WHAT YOU HAVE TO DO - Give back only the lines in the records below from the one with "Instruction: Click the Task" to the one with "The width and height of the screenshot is (699, 465).", both inclusive, word for word.

Extracted data entries -
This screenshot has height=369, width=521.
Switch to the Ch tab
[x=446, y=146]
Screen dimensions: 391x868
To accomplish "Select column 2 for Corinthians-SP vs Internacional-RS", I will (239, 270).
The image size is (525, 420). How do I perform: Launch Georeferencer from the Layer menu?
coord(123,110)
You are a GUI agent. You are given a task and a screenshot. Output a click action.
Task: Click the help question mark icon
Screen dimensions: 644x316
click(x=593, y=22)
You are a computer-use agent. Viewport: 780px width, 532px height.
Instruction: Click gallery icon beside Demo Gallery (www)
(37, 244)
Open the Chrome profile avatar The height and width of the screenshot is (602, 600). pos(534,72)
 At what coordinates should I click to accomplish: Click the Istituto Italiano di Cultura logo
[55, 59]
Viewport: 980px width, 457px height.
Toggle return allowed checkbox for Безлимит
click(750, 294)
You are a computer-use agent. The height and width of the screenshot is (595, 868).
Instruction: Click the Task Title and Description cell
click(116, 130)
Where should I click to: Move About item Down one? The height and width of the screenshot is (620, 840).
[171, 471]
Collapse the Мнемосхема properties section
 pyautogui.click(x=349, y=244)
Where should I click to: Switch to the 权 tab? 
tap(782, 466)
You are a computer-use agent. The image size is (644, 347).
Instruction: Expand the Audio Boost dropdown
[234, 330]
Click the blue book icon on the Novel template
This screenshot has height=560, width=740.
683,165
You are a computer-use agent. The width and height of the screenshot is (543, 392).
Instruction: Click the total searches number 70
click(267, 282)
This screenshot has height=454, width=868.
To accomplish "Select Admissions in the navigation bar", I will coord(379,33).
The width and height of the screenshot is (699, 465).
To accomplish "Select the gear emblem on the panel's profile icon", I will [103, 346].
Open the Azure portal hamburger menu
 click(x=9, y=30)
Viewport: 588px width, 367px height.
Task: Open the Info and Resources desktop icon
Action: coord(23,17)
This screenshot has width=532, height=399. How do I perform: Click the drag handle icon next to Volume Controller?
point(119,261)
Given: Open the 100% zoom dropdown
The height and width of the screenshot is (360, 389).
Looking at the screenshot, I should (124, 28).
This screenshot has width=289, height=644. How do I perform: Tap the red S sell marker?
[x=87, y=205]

OUTPUT OF THE TASK -
Instruction: Click the Task Title and Description cell
click(116, 130)
Where should I click to: Move About item Down one? The height and width of the screenshot is (620, 840).
[171, 471]
Collapse the Мнемосхема properties section
 pyautogui.click(x=349, y=244)
Where should I click to: Switch to the 权 tab? 
tap(782, 466)
You are a computer-use agent. The image size is (644, 347).
Instruction: Expand the Audio Boost dropdown
[234, 330]
Click the blue book icon on the Novel template
This screenshot has height=560, width=740.
683,165
You are a computer-use agent. The width and height of the screenshot is (543, 392).
Instruction: Click the total searches number 70
click(267, 282)
This screenshot has height=454, width=868.
To accomplish "Select Admissions in the navigation bar", I will coord(379,33).
The width and height of the screenshot is (699, 465).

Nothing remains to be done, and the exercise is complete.